Extrait de page >>

-----

Plaintes douteuses autour d’une prétendue agression « arabe » contre un Israélien à Berlin

Dimanche, d’importants diplomates allemands et israéliens sont intervenus sur Twitter pour dénoncer ce qui ressemblait ce week-end à une horrible agression contre un touriste israélien à Berlin, agression imputée à des Arabes non identifiés.

 

Le citoyen israélien Yonatan Yisraeli, en visite à Berlin, affirme qu’il a été brutalement agressé par des Arabes parce qu’il parlait hébreu et qu’il est juif.

Le citoyen israélien Yonatan Yisraeli, en visite à Berlin, affirme qu’il a été brutalement agressé par des Arabes parce qu’il parlait hébreu et qu’il est juif. (Photo : via Twitter)

 

Ali Abunimah, 9 août 2023

Mais, jusqu’à présent, bien des choses ne s’accordent pas.

« C’est dégoûtant ; espérons que ces voyous soient pris »,

a écrit Steffen Seibert, l’ambassadeur d’Allemagne à Tel-Aviv.

« C’est insupportable que quelque chose de ce genre puisse arriver à un jeune juif à Berlin. »

 

« Un autre Israélien a été brutalement agressé dans la capitale allemande. C’est inadmissible ! »

a tonné Ron Prosor, l’ambassadeur d’Israël à Berlin.

« Les Israéliens et les juifs ne devraient pas se sentir mal à l’aise quand ils déambulent dans les rues de Berlin ou de toute autre ville allemande »,

a ajouté le haut fonctionnaire israélien.

« Les autorités allemandes doivent tout mettre en œuvre pour faire cesser ces agressions et ces incitations contre Israël et les juifs avant qu’il ne soit trop tard. »

 

On ne sera pas étonné que l’envoyé d’Israël ait décrit l’incident supposé comme faisant partie d’un plan plus large d’agressions contre les juifs et les Israéliens, suggérant peut-être par-là que l’Allemagne glissait à nouveau vers une période nazie.

Josef Schuster, le président du Conseil central des juifs en Allemagne, a dénoncé l’agression supposée comme

« honteuse pour une capitale européenne cosmopolite ».

 

Sawsan Chebli, une députée allemande pro-israélienne d’origine palestinienne en provenance du Parti social-démocrate, a sauté sur l’occasion pour réitérer sa demande que les Palestiniens et les Arabes soient envoyés en visite obligatoire dans les anciens camps allemands de la mort afin de les débarrasser de la haine des juifs et d’Israël dans laquelle ils ont été prétendument élevés.

 

L’incident a rapidement fait son chemin dans les médias communautaires allemands, israéliens et juifs, avec toute une série de comptes rendus mettant l’accent sur une motivation antisémite supposée dans cette prétendue agression.

L’Associated Press a même parlé de cette agression supposée, ajoutant en guise de contexte que les incidents antisémites « sont monnaie courante en Allemagne ».

-----

Consignes >>
#1 D'après l'article, qui est l'ambassadeur d'Allemagne à Tel-Aviv ?
#2 Dans l'article, reprenez le passage commençant par « a écrit Steffen » et se terminant par « haut fonctionnaire israélien. », en substituant « le diplomate allemand » à « Steffen Seibert ».
#3 Résumez l'article en deux phrases.
Les lignes proviennent d'une autre source que l'article.

-----

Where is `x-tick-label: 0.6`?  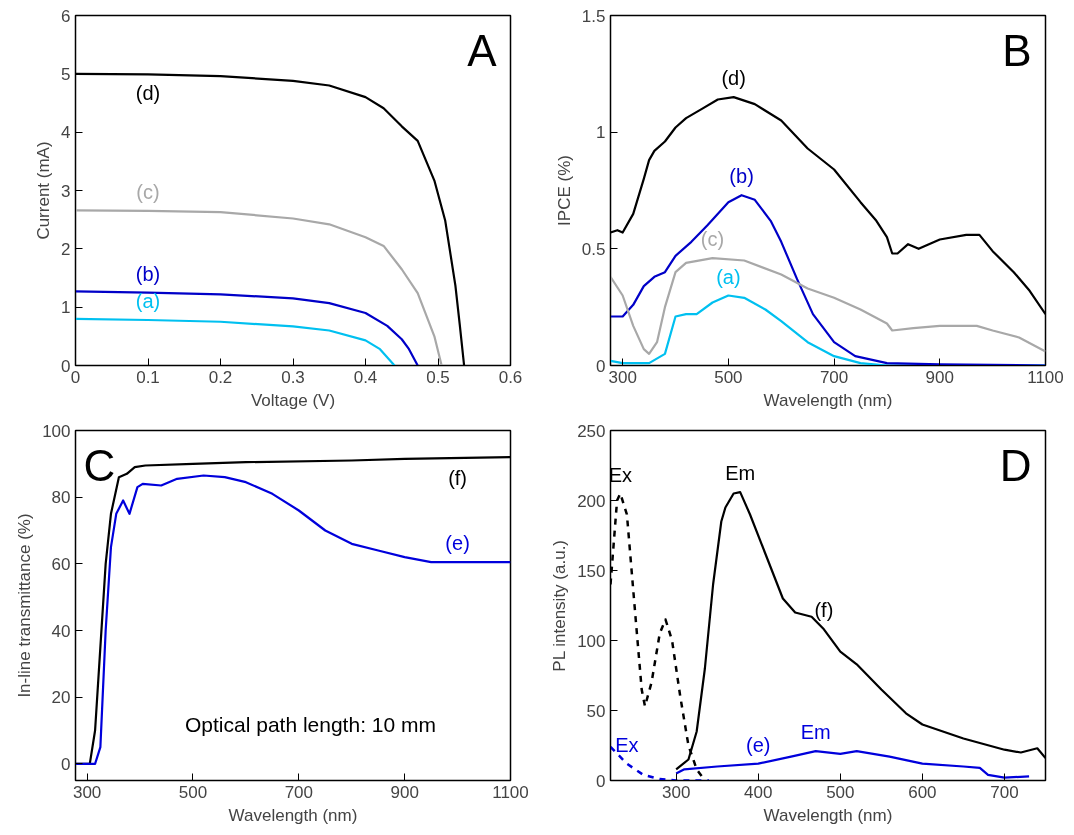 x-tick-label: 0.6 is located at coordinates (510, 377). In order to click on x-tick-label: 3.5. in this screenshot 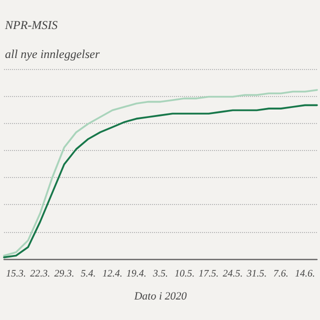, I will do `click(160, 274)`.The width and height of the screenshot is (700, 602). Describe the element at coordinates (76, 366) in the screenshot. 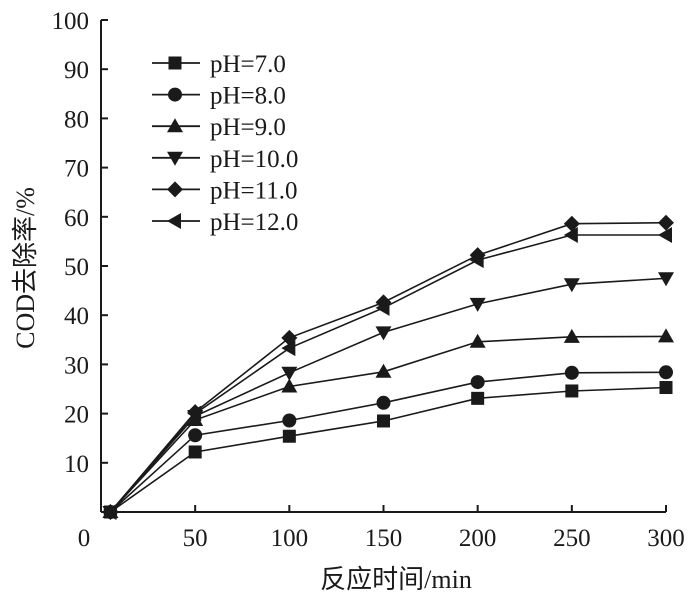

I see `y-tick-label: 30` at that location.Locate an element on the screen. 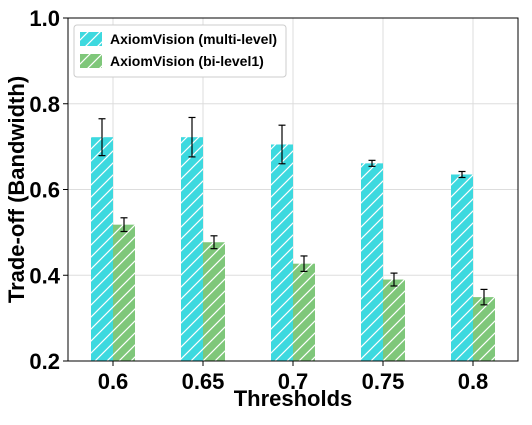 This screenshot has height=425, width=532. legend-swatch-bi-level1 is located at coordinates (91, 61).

-----

Corrigés >>
#1 Steffen Seibert.

#2
a écrit le diplomate allemand, l’ambassadeur d’Allemagne à Tel-Aviv.

« C’est insupportable que quelque chose de ce genre puisse arriver à un jeune juif à Berlin. »

 

« Un autre Israélien a été brutalement agressé dans la capitale allemande. C’est inadmissible ! »

a tonné Ron Prosor, l’ambassadeur d’Israël à Berlin.

« Les Israéliens et les juifs ne devraient pas se sentir mal à l’aise quand ils déambulent dans les rues de Berlin ou de toute autre ville allemande »,

a ajouté le haut fonctionnaire israélien.

#3 Des diplomates allemands et israéliens ont dénoncé sur Twitter une agression présumée à Berlin contre le touriste israélien Yonatan Yisraeli, qui affirme avoir été agressé par des Arabes parce qu'il parlait hébreu et qu'il est juif. Bien des choses ne s'accordent pas encore, mais l'incident a vite été repris par les médias, dont l'Associated Press, qui ont insisté sur une motivation antisémite supposée.